A federal habeas court may grant relief if the relevant state court decision was either: (1) contrary to, or an unreasonable application of, clearly established federal law, as determined by the Supreme Court of the United States; or (2) resulted from an unreasonable determination of the facts in light of the evidence presented at state court proceedings. 28 U.S.C. § 2254(d); Lockyer v. Andrade, 538 U.S. 63, 70-71, 123 S.Ct. 1166, 155 L.Ed.2d 144 (2003); Williams v. Taylor, 529 U.S. 362, 404-05, 120 S.Ct. 1495, 146 L.Ed.2d 389 (2000).
We affirm the decision of the district court. The Nevada Supreme Court’s decision was neither contrary to, nor an unreasonable application of, Strickland v. Washington, 466 U.S. 668, 691-94, 104 S.Ct. 2052, 80 L.Ed.2d 674 (1984), in determining that Manciano was not prejudiced even if counsel’s performance was deficient. See 28 U.S.C. § 2254(d)(1), (e)(1). Manciano submitted no evidence to the state courts that he would have accepted a plea offer, or that an Alford plea would have been made or entered. Even though pro se litigants are afforded “the benefit of any doubt,” Brown v. Roe, 279 F.3d 742, *579746 (9th Cir.2002), it was not objectively unreasonable for the Nevada court to find as it did.
Similarly, we find no basis for habeas relief from the district court’s declination to hold an evidentiary hearing. Manciano presents no circumstances which, if proven, would entitle him to relief. Insyxiengmay v. Morgan, 403 F.3d 657, 670 (9th Cir.2005).
Manciano’s claim that his trial counsel was ineffective for failing to challenge the destruction of allegedly exculpatory evidence from the scene of the fire fails for lack of specificity as to what exculpatory evidence would have been discovered and how it would have affected the case. James v. Borg, 24 F.3d 20, 26 (9th Cir.1994).
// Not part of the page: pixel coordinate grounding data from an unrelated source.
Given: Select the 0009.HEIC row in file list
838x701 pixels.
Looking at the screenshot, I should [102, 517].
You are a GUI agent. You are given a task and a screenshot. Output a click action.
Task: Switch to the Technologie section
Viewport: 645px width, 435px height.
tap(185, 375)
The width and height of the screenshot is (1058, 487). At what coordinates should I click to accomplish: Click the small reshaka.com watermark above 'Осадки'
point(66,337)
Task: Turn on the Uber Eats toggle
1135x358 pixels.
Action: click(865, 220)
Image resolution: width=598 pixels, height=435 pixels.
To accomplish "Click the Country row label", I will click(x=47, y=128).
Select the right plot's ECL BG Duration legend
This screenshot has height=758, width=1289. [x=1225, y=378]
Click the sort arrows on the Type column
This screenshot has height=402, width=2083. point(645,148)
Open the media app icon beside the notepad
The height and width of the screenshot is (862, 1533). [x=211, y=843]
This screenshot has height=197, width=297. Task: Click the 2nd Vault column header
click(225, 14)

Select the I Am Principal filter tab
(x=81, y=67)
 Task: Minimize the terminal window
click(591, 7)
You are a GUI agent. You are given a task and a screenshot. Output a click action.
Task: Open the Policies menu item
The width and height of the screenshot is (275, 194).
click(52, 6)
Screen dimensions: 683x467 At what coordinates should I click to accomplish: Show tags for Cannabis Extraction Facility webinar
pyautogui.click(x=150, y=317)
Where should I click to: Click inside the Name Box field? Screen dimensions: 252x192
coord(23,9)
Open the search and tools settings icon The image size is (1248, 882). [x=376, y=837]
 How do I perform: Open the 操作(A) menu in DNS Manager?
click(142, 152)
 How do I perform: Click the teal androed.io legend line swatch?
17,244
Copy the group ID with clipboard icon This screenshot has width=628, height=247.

The Nevada Supreme Court’s determination that counsel was not ineffective in failing to object to the prosecutor’s opening statement was not contrary to, or an unreasonable application of, clearly established federal law. Manciano fails to convincingly show that the prosecutor’s comments about how the fire started “ ‘so infected the trial with unfairness as to make the resulting conviction a denial of due process.’” Darden v. Wainwright, 477 U.S. 168, 181, 106 S.Ct. 2464, 91 L.Ed.2d 144 (1986), quoting Donnelly v. DeChristoforo, 416 U.S. 637, 643, 94 S.Ct. 1868, 40 L.Ed.2d 431 (1974).
On appeal, Manciano contends that his convictions for arson and attempted murder were not supported by evidence beyond a reasonable doubt. A Certificate of Appealability is a pre-requisite to our ruling on any issue a petitioner raises on appeal. 28 U.S.C § 2253(c)(1). Although Manciano properly sought certification of
these issues, 9th Cir.R.22-1(e), we decline to expand the Certificate of Appealability because the issues are not “debatable among jurists of reason.” Allen v. Ornoski, 435 F.3d 946, 951 (9th Cir.2006).
AFFIRMED.
This disposition is not appropriate for publication and may not be cited to or by the courts of this circuit except as provided by 9th Cir. R. 36-3.